:: Tarefas e exercícios ::
1. Segundo Reginaldo Prandi, citado no texto sobre o samba, a partir de quando bantos e iorubás formaram de fato uma religião própria?
2. Reproduza fielmente o trecho do texto sobre o samba que vai de "A música sacra" a "e sessenta anos!".

:: Texto fornecido ::
= = = = = = =

A Umbanda Music e o Samba sem Farofa

A Umbanda Music e o Samba sem Farofa

Postado por: em abr 20, 2012 | 16 comentários

A música sacra afro-brasileira – utilizada especificamente nos cultos aos orixás – foi, no entendimento dos estudiosos do samba, a engrenagem desse estilo musical que ainda hoje é chamado de ‘o ritmo do Brasil’; esse som brasileiro tem na dança religiosa dos negros sua grande matriz. Bantos e iorubás (principais povos africanos trazidos para cá), de acordo com Reginaldo Prandi, só formaram de fato uma religião própria a partir da segunda metade do século XIX – nessa mesma época chegaram os primeiros missionários protestantes ao Brasil, quando também se organizou as igrejas históricas (congregacional, presbiteriana, metodista e batista). O Protestantismo Tupiniquim e o Candomblé, portanto, fazem aniversário no mesmo tempo. Lá se vão cento e sessenta anos!

= = = = = = =

:: Extrato de dados ::
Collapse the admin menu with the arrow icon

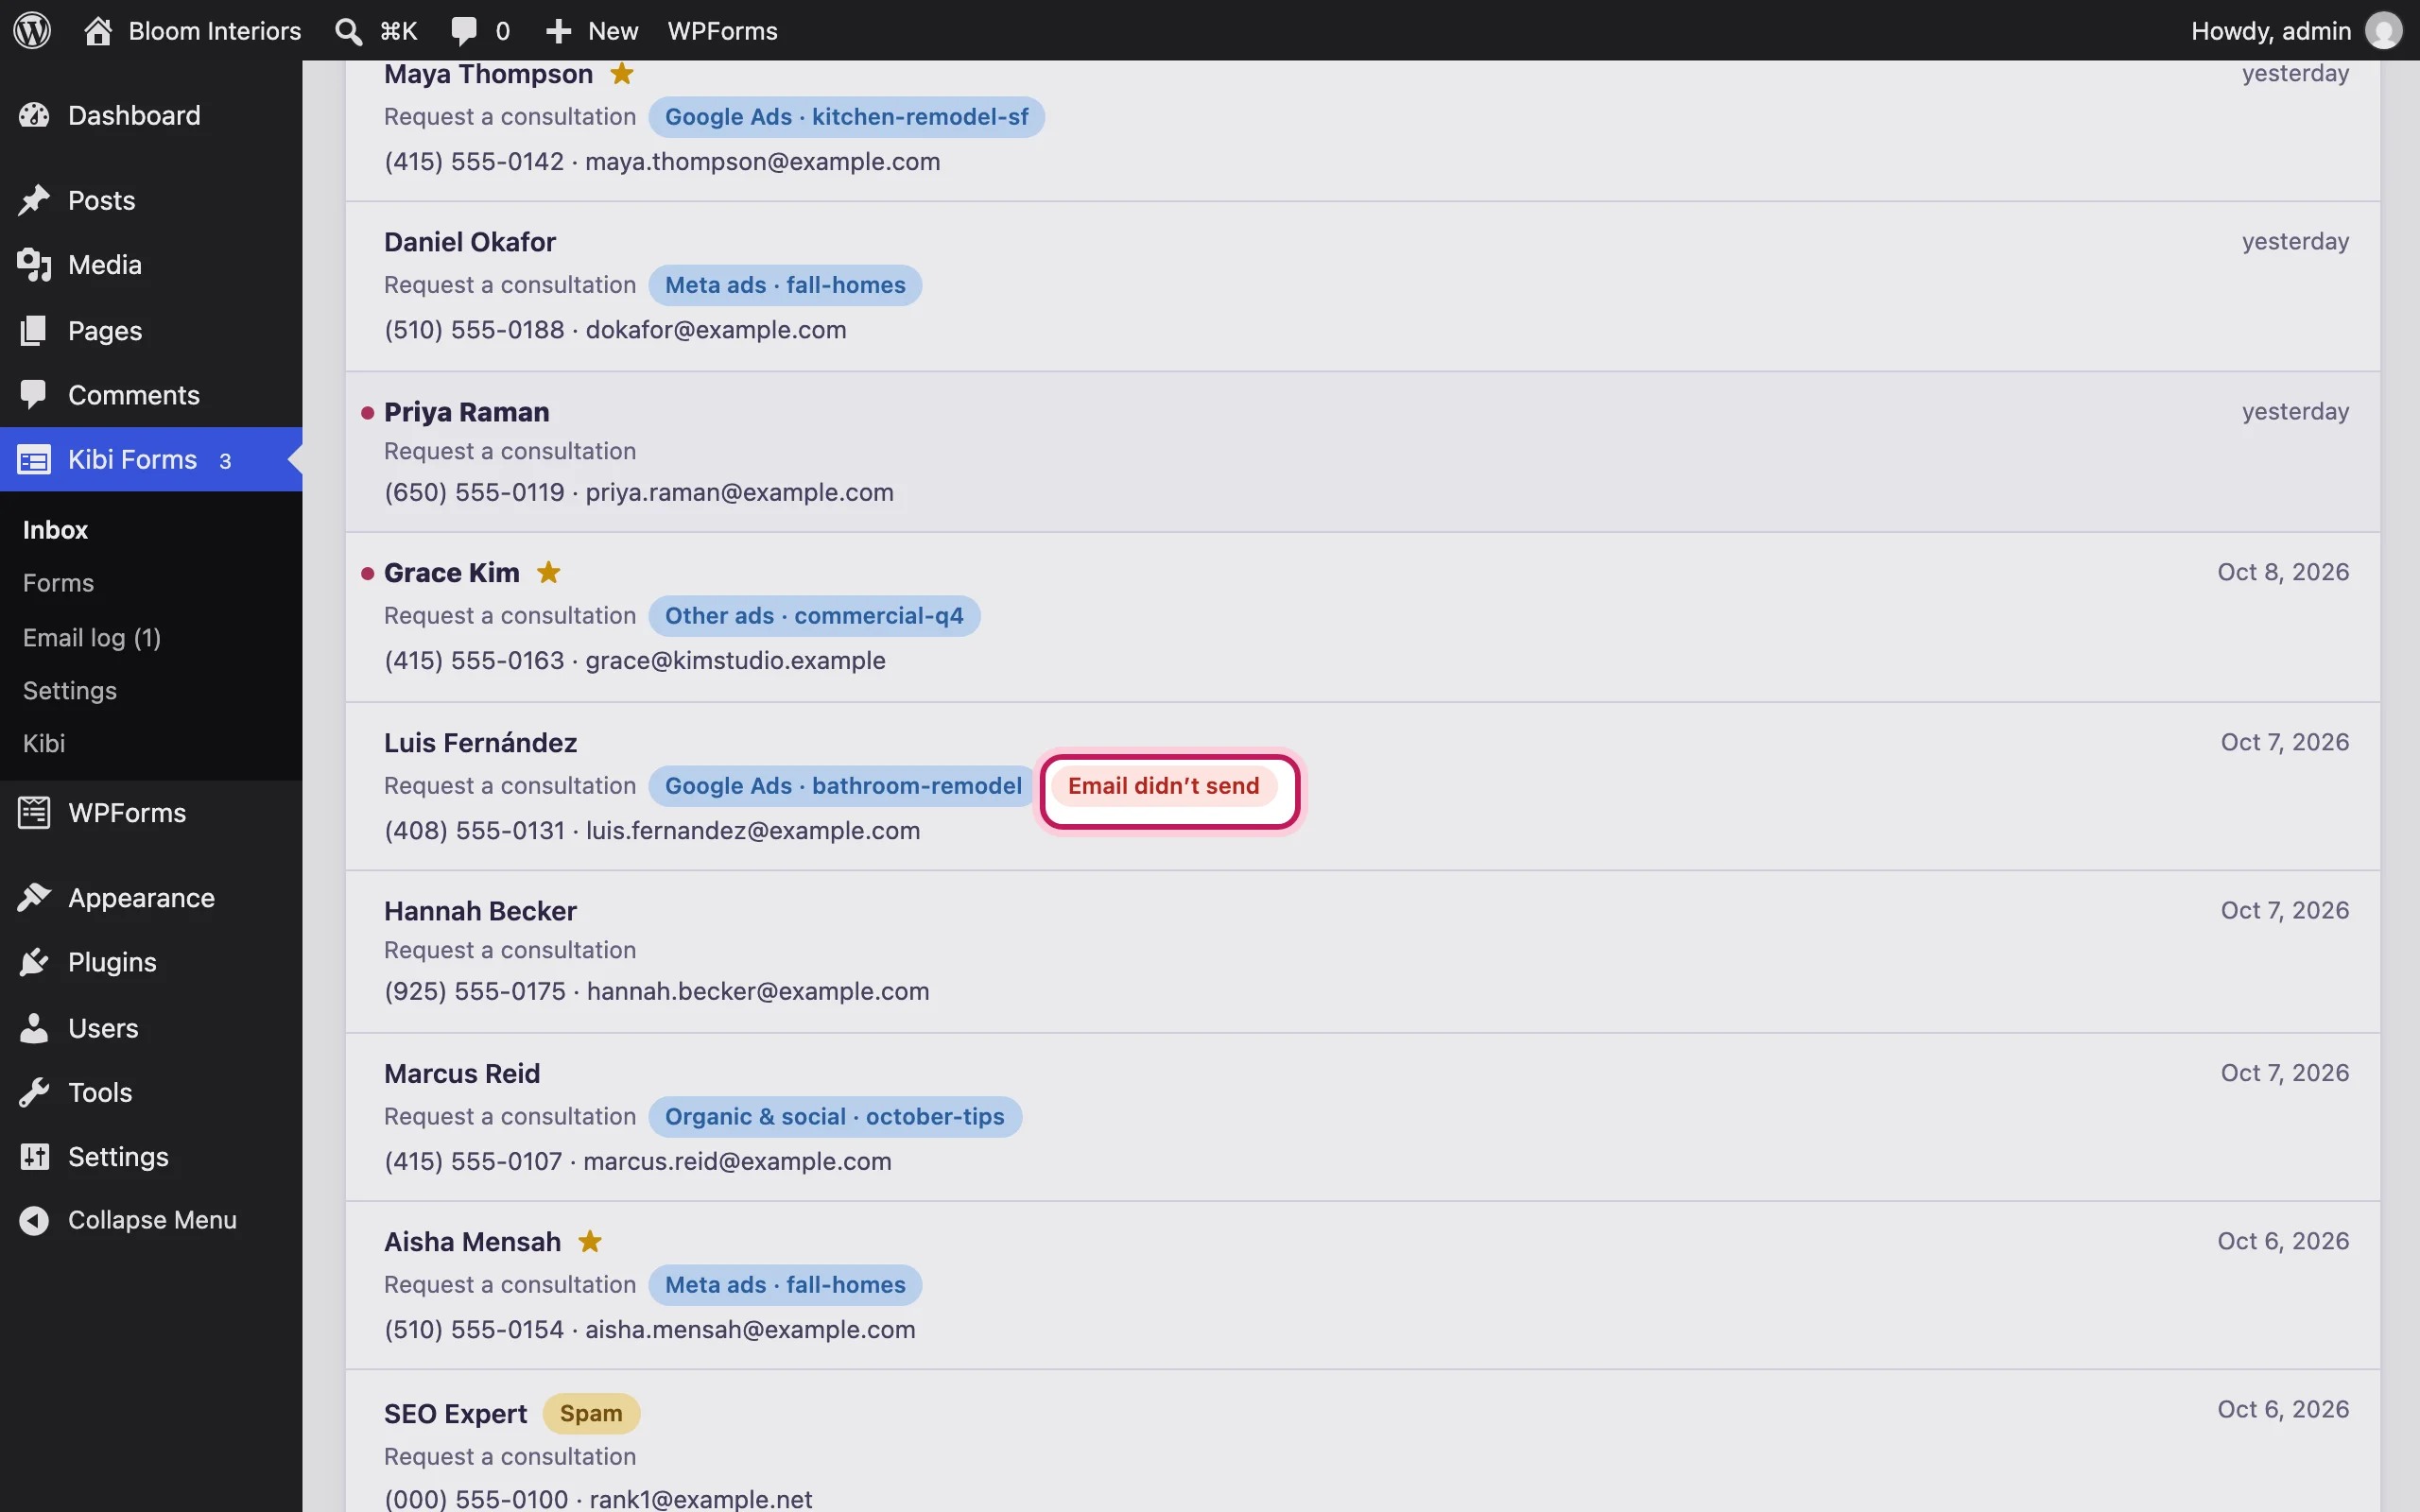click(x=34, y=1220)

= = = = = = =

:: Respostas por tarefa ::
1. A partir da segunda metade do século XIX.

2.
A música sacra afro-brasileira – utilizada especificamente nos cultos aos orixás – foi, no entendimento dos estudiosos do samba, a engrenagem desse estilo musical que ainda hoje é chamado de ‘o ritmo do Brasil’; esse som brasileiro tem na dança religiosa dos negros sua grande matriz. Bantos e iorubás (principais povos africanos trazidos para cá), de acordo com Reginaldo Prandi, só formaram de fato uma religião própria a partir da segunda metade do século XIX – nessa mesma época chegaram os primeiros missionários protestantes ao Brasil, quando também se organizou as igrejas históricas (congregacional, presbiteriana, metodista e batista). O Protestantismo Tupiniquim e o Candomblé, portanto, fazem aniversário no mesmo tempo. Lá se vão cento e sessenta anos!